ReplyDeleteOften women feel used by men sexually — after the fact. But if they didn't sleep with men whom they were not willing to surrender their lives to, then they would not get used in that way. Neither would men. The deception is that women don't face how seriously they hurt men in relationships — it is wicked that they justify it. It is just as evil as men misusing women. Both men and women forget that they will have to give account for how they relate to one another, not on their terms, but on God's, who designed the protected covenant of marriage where intimacy could be cherished and blessed.
The sooner men and women realize they need each other to be men and women, according to God's created purpose (Gen 1:24-28), the better it will be — for everybody, including the children, the future adults on this planet. A man and a woman being one the way God intended — man ruling from a place of giving up his life for his wife, and woman surrendering totally to his love — is the beginning of restoration. It is the opposite of broken relationships. It is the foundation of wanted, procreated children who want to follow the vision of their parents, in pursuit of love.

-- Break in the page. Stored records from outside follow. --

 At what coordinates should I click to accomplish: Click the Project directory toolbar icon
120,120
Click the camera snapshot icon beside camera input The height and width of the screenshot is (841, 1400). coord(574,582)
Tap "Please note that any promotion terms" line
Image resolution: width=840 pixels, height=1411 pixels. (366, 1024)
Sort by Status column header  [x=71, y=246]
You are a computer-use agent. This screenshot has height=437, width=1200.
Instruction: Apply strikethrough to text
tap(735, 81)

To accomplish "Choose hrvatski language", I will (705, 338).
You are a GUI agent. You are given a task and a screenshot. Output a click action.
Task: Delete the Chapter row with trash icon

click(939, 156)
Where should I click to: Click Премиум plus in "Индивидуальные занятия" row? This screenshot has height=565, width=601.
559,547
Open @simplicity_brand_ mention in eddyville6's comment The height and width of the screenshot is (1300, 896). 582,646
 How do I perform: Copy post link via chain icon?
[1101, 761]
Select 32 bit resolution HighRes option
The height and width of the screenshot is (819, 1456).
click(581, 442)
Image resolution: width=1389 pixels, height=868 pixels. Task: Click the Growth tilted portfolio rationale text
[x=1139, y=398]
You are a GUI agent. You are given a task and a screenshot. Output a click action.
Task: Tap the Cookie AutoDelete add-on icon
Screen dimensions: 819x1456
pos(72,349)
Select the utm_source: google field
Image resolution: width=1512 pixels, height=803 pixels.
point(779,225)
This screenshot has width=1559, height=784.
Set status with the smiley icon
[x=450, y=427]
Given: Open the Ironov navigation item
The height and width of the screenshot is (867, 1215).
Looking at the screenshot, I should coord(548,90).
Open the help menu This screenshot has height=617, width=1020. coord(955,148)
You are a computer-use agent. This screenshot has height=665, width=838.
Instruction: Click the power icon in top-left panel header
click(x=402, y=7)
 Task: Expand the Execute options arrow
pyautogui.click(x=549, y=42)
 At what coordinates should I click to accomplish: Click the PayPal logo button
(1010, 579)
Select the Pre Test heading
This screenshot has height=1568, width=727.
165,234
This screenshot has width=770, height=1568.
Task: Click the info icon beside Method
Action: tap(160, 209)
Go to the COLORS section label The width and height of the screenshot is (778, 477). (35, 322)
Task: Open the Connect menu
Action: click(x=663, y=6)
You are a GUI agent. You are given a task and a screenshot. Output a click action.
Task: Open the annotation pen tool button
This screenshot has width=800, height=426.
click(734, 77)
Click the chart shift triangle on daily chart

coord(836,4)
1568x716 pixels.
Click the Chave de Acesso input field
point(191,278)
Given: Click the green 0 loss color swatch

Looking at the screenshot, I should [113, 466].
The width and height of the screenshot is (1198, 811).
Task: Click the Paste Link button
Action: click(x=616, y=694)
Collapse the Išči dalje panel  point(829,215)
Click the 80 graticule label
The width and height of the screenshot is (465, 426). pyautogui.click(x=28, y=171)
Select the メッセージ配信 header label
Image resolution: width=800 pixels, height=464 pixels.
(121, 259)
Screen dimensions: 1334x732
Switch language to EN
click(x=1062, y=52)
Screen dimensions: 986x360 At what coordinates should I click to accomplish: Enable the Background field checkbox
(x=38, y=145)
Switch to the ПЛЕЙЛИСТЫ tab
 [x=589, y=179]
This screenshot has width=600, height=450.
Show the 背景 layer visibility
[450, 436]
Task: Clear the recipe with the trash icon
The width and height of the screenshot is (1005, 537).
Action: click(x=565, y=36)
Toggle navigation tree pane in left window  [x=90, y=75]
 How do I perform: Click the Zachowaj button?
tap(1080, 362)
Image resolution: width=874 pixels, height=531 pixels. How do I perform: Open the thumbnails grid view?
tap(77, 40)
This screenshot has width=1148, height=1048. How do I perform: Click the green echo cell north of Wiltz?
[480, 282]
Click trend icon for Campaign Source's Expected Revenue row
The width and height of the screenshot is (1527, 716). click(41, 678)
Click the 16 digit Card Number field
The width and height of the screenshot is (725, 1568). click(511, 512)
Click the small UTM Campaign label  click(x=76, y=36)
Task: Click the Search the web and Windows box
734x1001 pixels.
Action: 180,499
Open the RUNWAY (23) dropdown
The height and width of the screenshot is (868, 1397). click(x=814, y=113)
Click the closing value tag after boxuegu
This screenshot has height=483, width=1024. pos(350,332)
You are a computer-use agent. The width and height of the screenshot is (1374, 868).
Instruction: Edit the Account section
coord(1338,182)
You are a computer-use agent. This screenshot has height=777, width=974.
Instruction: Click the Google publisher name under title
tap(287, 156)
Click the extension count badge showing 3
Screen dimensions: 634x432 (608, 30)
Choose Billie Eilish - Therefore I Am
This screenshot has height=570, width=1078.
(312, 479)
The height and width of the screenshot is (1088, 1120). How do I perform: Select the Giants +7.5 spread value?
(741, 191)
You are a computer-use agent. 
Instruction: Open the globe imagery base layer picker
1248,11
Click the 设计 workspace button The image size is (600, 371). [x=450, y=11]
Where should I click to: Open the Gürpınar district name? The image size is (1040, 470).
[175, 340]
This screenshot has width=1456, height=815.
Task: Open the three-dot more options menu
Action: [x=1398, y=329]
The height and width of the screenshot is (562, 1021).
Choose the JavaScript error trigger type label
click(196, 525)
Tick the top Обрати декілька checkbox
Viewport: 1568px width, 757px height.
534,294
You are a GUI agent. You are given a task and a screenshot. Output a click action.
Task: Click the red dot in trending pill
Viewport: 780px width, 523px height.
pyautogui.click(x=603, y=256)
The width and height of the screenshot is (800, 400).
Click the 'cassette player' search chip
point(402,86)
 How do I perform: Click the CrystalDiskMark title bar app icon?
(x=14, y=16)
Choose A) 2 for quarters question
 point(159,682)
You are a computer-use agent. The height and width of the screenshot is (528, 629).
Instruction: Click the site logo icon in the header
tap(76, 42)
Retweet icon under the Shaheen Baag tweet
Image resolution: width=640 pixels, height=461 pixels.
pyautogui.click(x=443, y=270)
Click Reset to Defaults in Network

"I've looked at love from both sides now, from up and down, and still somehow it's love's illusions I recall. I really don't know love at all." There was truth in these '60s lyrics. No one can know love if he only loves himself. I am happy to be learning how to love for real and to walk in the forgiveness of the One who poured out His life for me when I don't. My husband leads me on that path and I am so glad I could see past the fears and the lies of feminism to surrender to his love, without reserve. It is wonderful to be a woman learning what my created purpose is. I have no regrets in that act of trusting.
To trust is the most feminine and most godly and most radical act a woman can do. Restoration must come through woman, through her voluntary surrender. The sorrow that I know is that which comes from the damage and pain I caused others in only trusting myself. I'm glad there is an alternative, a way to be forgiven and have a new life where I can learn to love and be loved, for real.
~ Havah
Havah, I just want to thank you for sharing and pouring out your heart to others who might read this and be changed because of your humility and honesty. It is definitely an amazing thing to be loved, for real. Without Christ in our lives, we cannot know that kind of true love - real love. I trust God will use your honesty to open the eyes of others who hear your story. Again, thanks for sharing.